Russia to tighten Arctic shipping requirements

The Russian government is working to nationalise oil and gas shipments along the Northern Sea Route. The country has already banned Russian Arctic shipping under a foreign flag since 1 February 2018. Now the Ministry of Industry and Trade elaborated a new bill specifying that ships carrying fossils through the route had to be built in Russia.

The Kremlin is consistent in its policy of backing users and suppliers of domestic products: only ships built in Russia will be allowed to carry oil, natural gas and coal along the Northern Sea Route, according to The Independent Barents Observer.
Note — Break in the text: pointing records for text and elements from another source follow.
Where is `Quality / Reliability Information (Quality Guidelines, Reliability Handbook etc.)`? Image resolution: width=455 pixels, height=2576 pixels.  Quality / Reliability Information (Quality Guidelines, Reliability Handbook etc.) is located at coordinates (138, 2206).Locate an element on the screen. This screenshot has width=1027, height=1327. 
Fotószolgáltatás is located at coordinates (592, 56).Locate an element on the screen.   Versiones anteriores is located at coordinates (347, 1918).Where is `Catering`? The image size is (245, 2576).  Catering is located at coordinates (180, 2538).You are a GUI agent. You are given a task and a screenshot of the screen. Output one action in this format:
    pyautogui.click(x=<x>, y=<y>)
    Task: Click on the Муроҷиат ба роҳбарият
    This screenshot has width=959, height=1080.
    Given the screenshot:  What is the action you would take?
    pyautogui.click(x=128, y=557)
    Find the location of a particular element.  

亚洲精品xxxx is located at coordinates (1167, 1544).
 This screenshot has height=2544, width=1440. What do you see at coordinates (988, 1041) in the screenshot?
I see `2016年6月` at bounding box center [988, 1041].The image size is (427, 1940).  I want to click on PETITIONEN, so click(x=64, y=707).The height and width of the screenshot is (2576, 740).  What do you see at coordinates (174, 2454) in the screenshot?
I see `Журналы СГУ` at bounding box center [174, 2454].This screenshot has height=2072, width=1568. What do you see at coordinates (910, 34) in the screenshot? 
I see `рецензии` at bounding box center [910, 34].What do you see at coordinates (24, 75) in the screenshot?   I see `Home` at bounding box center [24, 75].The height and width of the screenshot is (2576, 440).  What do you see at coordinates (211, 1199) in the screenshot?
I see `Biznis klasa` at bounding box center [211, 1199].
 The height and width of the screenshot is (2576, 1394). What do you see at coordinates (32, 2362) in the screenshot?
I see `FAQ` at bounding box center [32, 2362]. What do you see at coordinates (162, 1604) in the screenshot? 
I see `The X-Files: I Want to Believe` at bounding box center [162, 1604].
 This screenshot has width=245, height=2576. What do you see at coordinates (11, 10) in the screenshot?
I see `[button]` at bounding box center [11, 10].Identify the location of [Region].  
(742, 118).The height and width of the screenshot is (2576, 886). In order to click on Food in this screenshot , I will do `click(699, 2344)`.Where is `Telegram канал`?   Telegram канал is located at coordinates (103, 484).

The bill aimed at protecting the national shipbuilding industry has been recently elaborated by the Ministry of Industry and Trade. It follows a law banning the Russian Arctic shipping under a foreign flag. The latter was adopted at the end of 2017 and came into force on 1 February 2018, while the new bill will ultimately come into force in early 2019.

Although the new restriction could potentially be very unfavourable for local companies engaged in Arctic fossil mining and shipping, ministry officials said there would be exceptions allowing usage of foreign-made vessels in some cases. ''The whole existing fleet sailing under the Russian flag, that is all vessels belonging to Russian shipowners […], can be used until the lifetime service period runs out'', the ministry explained. Besides, the law lets the federal government permit shipment by vessels built outside Russia.

Novatek is building its fleet of ice-breaking LNG carriers in South Korea. Photo:

Currently, the Russian Arctic shipment is undergoing rapid growth. Last year, almost 10 million tonnes of goods were shipped via the Northern Sea Route, which is by 35% more than in 2016. The Russian Ministry of Natural Resources expects that annual shipping volume could reach 67 million tonnes by 2025, with about a half consisting of liquefied natural gas (LNG). Novatek's Yamal LNG project is meant to deliver around 17 million tonnes of LNG per year. The same amount will be produced by the projected Arctic LNG 2 plant when it starts production (presumably, in 2023).

Meanwhile, Novatek will enjoy exceptions to the new bill. The producer is already allowed to use tankers sailing under foreign flags in the Yamal LNG project, and the lion's share of the vessels serving upcoming projects are likely to be built abroad, as the company is building its fleet of ice-breaking LNG carriers in South Korea. In addition, Novatek is in dialogue with Chinese COSCO shipping company over LNG shipment.